Israel's largest healthcare provider Clalit Health Services will fund gender affirmation surgery in Thailand for an Israeli trans woman after a long legal battle.
This is one of the first cases in which an Israeli health care provider finances such a surgery, marking a progressive position change.
Hodaya Ben-Shimon was initially told she would have to wait four years to undergo the operation in Israel. Rights group Physicians for Human Rights Israel filed a petition against Clalit Health Services on Ben-Shimon's behalf, demanding to fund her surgery abroad, a demand which was recently granted.
"We are pleased to inform you that it has been decided to approve your request", the health fund wrote in a letter, adding that it will cover up to $250,000 in costs.
Ben-Shimon filed a request with the Health Ministry for sex reassignment surgery in late 2019. Such a procedure requires the approval of a specialized commission comprised of a motley crew of health experts.
"For half a year, I met with a psychologist and all the doctors on the commission, among them a urologist, a gynecologist, a surgeon, and an endocrinologist," she told Ynet.
"In June 2020, I received an answer that I was suitable for the surgery and the date set for it was May 2024. I was happy to get the approval, but I didn't understand why it takes so long. Why don't they open more positions and train more surgeons to help people like me?
So I decided to sue. For my own sake, but also for all other transgender women. The situation in Israel is absurd. There is only one surgeon that performs this procedure, and it takes place twice a month."
Ben-Shimon said she was ecstatic and very surprised her request was approved.
"I didn't think they would approve it," she said. "Other transgender women should learn from my case and understand they should give their all and not give up. We must go all the way, and in the end, everything will work out."

● **Action item**
Mark each statement yes or no according to the article on Clalit Health Services funding surgery abroad, and quote the article's deciding words for each. (a) The health fund will cover costs of up to $250,000. (b) Ben-Shimon filed her request with the Health Ministry in late 2020. (c) Ben-Shimon says two surgeons in Israel perform this procedure. The items that follow have no connection to the article.

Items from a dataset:
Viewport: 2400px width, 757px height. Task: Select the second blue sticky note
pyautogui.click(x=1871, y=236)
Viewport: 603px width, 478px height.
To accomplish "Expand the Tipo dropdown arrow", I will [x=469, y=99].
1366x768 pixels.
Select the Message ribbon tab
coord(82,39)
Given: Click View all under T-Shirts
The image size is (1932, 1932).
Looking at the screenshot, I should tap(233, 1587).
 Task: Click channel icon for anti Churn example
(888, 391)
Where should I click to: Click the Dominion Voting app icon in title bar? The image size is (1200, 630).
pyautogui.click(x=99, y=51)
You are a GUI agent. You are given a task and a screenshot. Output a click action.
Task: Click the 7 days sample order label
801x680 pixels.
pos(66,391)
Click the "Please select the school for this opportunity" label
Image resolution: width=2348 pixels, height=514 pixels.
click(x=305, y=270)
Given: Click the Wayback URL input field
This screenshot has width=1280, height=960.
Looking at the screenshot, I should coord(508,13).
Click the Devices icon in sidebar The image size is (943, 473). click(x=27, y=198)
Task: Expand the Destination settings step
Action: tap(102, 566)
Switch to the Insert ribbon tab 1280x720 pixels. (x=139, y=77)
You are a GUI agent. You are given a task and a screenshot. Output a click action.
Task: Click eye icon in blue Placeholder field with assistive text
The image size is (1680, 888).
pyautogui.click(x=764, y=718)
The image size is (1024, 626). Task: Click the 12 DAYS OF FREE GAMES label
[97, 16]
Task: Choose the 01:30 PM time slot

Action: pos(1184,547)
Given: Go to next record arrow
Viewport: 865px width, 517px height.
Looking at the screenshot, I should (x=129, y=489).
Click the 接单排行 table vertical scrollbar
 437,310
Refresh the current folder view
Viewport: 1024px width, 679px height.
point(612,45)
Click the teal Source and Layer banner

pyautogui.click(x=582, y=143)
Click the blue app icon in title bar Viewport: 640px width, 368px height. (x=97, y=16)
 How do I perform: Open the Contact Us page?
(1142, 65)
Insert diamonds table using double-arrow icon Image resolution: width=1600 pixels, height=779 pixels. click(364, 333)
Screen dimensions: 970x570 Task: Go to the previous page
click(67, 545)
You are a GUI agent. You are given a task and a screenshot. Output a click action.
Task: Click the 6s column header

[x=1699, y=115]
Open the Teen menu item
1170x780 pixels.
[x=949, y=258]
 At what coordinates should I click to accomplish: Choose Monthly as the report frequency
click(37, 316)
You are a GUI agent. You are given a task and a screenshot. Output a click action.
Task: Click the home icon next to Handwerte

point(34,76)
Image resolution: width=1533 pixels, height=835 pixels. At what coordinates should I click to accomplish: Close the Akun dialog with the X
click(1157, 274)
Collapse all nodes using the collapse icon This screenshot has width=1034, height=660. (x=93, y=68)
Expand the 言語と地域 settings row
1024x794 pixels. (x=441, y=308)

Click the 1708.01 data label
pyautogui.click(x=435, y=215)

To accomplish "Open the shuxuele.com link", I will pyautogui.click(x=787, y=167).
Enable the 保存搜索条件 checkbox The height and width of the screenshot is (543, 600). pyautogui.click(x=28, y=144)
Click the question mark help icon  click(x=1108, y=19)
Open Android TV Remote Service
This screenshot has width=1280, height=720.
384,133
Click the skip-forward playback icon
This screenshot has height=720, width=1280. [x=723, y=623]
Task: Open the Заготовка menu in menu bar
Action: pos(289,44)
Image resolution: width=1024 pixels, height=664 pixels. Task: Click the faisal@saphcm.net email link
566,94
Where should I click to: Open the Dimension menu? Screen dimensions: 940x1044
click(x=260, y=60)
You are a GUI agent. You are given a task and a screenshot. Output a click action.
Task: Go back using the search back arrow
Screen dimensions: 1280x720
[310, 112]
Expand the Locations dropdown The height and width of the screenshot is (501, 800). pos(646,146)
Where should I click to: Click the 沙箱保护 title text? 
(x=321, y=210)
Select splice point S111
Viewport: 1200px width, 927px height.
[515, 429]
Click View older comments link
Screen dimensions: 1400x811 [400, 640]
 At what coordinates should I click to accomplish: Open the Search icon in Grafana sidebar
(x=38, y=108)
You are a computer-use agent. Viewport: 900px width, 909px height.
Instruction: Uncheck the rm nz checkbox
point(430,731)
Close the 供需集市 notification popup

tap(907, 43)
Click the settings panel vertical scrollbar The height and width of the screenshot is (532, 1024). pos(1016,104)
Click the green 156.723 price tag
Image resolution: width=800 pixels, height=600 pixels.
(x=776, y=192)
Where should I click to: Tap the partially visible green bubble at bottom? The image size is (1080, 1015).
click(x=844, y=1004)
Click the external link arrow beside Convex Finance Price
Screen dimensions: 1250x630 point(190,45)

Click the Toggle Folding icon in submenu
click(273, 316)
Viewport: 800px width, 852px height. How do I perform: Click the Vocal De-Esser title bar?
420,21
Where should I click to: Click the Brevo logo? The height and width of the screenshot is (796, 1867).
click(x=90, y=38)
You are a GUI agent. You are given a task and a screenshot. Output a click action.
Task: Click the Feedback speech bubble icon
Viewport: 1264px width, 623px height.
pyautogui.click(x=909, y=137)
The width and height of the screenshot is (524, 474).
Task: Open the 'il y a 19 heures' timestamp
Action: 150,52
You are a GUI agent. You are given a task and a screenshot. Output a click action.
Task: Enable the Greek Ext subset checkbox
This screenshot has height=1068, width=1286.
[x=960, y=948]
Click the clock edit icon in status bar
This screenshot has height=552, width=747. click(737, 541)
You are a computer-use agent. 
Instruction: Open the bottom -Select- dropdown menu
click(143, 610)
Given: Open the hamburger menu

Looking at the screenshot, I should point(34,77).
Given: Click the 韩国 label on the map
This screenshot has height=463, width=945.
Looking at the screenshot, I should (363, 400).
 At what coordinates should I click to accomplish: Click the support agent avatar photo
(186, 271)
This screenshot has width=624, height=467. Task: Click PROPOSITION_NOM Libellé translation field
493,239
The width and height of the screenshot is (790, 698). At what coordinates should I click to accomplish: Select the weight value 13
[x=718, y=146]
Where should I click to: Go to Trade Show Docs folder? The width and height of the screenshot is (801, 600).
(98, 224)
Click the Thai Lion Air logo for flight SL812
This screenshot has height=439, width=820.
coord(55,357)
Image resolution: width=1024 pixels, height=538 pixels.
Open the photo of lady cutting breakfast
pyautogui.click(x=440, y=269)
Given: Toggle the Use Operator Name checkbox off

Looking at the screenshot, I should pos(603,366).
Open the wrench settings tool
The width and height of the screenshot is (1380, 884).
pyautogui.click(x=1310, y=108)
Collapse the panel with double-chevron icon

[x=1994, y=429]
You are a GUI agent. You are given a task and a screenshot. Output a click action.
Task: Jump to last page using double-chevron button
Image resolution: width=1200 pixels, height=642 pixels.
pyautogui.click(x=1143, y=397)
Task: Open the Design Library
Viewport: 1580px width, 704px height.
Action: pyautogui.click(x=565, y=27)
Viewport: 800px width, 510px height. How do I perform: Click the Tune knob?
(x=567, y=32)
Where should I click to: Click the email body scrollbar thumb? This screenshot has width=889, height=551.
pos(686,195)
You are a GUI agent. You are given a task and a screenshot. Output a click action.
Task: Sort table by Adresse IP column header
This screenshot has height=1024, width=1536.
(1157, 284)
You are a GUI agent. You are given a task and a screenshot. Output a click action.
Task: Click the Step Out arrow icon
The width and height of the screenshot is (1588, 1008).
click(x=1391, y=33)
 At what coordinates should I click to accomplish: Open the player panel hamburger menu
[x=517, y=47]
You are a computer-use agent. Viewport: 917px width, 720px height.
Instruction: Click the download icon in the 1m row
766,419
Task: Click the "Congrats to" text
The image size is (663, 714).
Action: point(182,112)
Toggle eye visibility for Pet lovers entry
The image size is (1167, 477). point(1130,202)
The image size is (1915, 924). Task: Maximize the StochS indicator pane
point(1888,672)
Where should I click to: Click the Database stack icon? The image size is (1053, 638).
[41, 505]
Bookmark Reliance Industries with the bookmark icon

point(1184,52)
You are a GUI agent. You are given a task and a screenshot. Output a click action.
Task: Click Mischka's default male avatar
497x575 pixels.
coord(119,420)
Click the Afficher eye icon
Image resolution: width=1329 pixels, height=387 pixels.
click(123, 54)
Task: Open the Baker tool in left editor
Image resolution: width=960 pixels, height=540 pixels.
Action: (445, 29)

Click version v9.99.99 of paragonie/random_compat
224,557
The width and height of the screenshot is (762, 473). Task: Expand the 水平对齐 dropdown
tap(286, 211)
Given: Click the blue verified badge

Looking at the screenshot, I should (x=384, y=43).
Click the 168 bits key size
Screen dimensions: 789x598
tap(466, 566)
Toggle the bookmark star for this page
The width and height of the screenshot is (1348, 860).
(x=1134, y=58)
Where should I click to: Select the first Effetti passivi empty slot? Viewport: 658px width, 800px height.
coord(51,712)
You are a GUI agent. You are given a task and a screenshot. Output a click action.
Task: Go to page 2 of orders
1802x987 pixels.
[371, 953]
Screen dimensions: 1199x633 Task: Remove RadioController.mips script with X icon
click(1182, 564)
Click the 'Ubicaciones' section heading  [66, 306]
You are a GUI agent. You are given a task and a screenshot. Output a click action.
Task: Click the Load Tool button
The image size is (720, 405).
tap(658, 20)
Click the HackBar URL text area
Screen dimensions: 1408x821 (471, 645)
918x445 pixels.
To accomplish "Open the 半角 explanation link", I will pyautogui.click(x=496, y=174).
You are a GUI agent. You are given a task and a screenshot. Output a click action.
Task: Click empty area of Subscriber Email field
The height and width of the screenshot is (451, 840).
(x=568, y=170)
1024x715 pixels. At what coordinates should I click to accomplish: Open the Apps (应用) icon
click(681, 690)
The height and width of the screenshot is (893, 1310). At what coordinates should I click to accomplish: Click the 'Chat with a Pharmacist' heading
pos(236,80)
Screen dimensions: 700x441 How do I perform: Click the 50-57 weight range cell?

● **Task response**
(a) Yes: "adding that it will cover up to $250,000 in costs"
(b) No: "Ben-Shimon filed a request with the Health Ministry for sex reassignment surgery in late 2019"
(c) No: "There is only one surgeon that performs this procedure"